I Chinese word segmentation

After the reader crawls the Chinese data set using Python, he first needs to perform Chinese word segmentation on the data set. Because words in English are related by spaces, and phrases can be divided directly according to the spaces, word segmentation is not required. Chinese characters are closely connected and have semantics, and there is no obvious separation point between words. Therefore, it is necessary to use Chinese word segmentation technology to segment sentences in the corpus according to spaces into a word sequence. Now let's introduce Chinese word segmentation technology and Jiaba Chinese word segmentation tool in detail.

Chinese Word Segmentation refers to the segmentation of Chinese character sequences into individual word or word string sequences. It can establish separation marks in Chinese strings without word boundaries, usually separated by spaces. Let's take a simple example to segment the sentence "I'm a programmer".

Input: I am a programmer
 Output 1: I\yes\Course\order\member
 Output 2: I am\It's Cheng\program\Sequencer
 Output 3: I\yes\programmer

For example, the code is mainly imported Jieba extension package, and then call its function for Chinese word segmentation.

#encoding=utf-8  
import jieba  
 
text = "Beijing Polytechnic University students come to apply"  
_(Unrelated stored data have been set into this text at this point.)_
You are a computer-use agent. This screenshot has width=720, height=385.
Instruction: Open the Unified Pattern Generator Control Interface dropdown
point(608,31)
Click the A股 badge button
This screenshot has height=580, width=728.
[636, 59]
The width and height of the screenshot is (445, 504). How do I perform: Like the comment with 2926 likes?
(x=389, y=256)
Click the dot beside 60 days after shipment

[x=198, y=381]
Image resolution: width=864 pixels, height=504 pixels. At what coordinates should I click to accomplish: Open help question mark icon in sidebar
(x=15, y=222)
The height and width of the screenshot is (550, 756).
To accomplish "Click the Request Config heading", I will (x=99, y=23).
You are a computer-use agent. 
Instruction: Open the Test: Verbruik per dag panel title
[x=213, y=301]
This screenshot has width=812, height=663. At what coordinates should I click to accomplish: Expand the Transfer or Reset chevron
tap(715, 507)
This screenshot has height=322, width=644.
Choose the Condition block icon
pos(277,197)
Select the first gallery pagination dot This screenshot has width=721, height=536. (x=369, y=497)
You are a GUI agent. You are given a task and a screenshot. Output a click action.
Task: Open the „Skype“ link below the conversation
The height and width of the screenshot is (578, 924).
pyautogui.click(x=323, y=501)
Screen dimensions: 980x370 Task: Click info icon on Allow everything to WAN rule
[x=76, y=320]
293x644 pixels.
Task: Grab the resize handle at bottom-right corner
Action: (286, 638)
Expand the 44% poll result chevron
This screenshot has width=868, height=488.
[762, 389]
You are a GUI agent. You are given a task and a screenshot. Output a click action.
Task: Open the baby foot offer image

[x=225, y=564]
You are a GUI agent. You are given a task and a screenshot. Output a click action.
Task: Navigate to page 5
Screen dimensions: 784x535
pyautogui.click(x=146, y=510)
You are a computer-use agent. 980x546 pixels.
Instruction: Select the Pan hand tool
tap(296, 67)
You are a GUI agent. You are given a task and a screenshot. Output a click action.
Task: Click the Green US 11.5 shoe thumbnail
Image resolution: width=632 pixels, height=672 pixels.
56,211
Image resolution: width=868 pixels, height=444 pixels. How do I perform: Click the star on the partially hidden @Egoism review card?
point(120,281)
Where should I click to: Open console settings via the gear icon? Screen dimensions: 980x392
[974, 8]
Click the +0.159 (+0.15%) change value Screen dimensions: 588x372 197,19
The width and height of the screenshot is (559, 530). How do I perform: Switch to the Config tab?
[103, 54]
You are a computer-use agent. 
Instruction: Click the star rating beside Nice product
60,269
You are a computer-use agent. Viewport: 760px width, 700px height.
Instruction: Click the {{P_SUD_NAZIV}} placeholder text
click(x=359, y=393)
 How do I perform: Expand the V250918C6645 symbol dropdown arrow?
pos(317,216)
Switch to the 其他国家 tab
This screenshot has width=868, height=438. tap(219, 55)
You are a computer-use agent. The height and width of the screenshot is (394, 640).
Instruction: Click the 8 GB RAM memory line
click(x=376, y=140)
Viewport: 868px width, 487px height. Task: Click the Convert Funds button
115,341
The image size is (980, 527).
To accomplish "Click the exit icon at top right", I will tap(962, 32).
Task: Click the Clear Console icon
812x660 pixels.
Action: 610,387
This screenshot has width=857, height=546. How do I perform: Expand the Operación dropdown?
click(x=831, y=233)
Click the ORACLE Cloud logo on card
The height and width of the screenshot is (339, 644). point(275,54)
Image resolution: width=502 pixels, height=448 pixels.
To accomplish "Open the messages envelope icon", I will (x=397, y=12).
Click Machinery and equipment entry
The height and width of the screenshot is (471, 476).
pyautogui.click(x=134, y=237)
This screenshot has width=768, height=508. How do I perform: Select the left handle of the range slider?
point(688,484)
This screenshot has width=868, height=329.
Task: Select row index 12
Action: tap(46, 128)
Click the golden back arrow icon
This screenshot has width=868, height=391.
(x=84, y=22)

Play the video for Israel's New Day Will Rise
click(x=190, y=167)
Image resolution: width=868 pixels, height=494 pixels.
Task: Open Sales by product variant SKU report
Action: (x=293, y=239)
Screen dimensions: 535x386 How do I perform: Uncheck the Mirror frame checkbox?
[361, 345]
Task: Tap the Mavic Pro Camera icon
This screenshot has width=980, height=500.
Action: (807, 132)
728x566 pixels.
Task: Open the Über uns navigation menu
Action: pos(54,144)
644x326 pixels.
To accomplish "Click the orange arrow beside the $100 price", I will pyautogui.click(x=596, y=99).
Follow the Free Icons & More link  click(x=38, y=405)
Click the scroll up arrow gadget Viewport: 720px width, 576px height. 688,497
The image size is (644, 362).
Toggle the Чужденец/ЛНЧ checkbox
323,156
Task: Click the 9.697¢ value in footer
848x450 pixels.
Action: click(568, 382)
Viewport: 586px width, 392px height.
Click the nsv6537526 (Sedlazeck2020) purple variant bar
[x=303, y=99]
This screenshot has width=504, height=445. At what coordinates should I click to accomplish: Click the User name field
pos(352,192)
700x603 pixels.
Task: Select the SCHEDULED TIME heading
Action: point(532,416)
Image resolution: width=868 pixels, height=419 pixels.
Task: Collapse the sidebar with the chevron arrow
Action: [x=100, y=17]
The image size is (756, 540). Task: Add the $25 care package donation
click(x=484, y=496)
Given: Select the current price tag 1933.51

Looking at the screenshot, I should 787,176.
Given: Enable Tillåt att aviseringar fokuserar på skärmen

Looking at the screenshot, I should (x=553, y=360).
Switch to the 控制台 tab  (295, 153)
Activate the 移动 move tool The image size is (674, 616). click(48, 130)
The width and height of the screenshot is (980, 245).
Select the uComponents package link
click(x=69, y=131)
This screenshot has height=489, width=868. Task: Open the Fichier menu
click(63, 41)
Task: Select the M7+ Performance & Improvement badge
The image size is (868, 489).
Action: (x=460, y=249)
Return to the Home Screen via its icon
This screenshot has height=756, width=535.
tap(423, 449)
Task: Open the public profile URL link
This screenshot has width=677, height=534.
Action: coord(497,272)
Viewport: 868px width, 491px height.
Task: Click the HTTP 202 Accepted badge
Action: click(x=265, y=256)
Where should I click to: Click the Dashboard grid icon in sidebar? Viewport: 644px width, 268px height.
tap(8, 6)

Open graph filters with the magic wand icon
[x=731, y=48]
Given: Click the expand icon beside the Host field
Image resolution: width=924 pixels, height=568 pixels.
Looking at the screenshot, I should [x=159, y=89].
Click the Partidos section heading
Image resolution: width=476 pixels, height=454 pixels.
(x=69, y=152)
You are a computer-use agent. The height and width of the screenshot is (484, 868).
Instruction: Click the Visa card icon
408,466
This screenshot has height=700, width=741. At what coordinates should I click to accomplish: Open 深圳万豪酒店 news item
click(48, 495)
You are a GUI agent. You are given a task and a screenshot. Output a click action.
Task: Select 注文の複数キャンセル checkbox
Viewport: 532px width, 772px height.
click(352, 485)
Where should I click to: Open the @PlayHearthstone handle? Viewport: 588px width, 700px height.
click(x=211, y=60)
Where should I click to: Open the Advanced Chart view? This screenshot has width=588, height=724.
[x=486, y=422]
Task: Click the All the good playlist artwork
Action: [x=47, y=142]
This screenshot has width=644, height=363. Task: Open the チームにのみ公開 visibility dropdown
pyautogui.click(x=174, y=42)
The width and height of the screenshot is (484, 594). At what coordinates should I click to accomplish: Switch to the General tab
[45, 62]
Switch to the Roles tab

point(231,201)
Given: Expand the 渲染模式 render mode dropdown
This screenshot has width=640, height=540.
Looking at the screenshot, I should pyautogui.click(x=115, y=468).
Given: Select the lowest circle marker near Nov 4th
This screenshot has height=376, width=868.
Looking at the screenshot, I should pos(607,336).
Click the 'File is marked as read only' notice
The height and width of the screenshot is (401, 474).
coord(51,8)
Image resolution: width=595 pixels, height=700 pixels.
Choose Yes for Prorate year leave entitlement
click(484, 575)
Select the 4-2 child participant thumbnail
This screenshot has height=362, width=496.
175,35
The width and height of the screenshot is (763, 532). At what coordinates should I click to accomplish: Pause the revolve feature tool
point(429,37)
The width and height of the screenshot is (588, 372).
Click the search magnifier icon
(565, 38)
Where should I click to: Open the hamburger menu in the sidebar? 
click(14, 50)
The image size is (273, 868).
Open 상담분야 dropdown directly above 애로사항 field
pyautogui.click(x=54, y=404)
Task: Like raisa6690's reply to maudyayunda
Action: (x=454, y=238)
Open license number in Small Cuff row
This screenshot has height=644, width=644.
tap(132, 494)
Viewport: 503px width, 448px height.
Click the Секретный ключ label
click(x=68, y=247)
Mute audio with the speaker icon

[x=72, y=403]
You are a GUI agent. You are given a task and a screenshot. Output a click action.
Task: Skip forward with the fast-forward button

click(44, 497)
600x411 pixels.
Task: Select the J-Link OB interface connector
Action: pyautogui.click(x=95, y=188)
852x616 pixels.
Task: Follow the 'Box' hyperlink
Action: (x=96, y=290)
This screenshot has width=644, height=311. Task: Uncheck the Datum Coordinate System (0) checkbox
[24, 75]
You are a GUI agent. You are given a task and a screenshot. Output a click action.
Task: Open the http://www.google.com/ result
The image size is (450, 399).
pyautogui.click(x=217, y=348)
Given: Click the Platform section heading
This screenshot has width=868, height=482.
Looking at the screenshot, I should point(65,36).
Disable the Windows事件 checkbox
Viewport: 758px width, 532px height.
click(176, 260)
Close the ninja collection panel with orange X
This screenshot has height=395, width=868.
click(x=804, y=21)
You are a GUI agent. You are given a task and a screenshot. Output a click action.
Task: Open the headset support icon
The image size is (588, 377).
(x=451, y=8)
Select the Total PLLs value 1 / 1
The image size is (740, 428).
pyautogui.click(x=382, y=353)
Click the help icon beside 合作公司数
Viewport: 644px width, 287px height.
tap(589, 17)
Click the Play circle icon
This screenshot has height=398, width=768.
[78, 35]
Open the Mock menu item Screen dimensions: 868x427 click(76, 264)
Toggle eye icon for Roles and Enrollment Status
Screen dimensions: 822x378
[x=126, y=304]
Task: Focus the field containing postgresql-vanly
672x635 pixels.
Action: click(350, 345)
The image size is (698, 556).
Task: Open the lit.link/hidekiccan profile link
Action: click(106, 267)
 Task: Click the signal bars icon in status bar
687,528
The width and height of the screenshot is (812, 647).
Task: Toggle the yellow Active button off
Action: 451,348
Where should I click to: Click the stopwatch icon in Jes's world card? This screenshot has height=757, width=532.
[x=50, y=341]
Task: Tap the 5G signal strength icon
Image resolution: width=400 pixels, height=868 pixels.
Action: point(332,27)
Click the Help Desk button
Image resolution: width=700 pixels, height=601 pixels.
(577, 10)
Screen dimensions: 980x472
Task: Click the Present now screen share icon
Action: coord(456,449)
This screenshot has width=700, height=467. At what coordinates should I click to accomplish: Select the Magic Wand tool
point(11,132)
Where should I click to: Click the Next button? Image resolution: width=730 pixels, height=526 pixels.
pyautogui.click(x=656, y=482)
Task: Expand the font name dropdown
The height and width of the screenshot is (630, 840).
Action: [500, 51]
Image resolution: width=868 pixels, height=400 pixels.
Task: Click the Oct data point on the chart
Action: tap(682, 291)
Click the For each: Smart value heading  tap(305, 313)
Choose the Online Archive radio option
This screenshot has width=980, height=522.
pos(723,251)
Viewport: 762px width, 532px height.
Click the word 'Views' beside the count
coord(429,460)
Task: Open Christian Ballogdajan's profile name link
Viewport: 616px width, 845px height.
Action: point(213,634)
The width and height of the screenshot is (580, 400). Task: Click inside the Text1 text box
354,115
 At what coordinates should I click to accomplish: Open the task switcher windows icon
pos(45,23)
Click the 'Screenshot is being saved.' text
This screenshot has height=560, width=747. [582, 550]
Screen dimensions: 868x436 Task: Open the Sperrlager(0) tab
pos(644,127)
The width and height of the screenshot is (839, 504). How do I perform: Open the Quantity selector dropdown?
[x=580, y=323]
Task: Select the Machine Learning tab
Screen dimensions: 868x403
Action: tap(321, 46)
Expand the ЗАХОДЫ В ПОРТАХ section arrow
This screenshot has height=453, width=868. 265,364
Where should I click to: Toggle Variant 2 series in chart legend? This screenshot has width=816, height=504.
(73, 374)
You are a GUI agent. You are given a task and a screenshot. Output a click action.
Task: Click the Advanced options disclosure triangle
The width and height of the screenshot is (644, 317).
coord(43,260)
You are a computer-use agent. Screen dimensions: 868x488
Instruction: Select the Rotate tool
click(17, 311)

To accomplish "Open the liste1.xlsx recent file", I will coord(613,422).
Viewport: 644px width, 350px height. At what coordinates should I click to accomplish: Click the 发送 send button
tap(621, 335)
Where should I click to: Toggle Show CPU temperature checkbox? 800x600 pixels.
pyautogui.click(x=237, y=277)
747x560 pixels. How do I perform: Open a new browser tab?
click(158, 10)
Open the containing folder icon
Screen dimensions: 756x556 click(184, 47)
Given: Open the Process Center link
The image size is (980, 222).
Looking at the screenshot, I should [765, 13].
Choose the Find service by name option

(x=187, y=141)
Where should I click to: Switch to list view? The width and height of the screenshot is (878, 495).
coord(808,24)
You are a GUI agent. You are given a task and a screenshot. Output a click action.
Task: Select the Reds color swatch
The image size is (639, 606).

data = jieba.cut(text,cut_all=True)   #Full mode
print("[Full mode]: ", " ".join(data))
 
data = jieba.cut(text,cut_all=False)  #Precise mode  
print("[Precise mode]: ", " ".join(data))
 
data = jieba.cut(text)  #The default is precise mode 
print("[Default mode]: ", " ".join(data))

data = jieba.cut_for_search(text)  #Search engine mode   
print("[Search engine mode]: ", " ".join(data))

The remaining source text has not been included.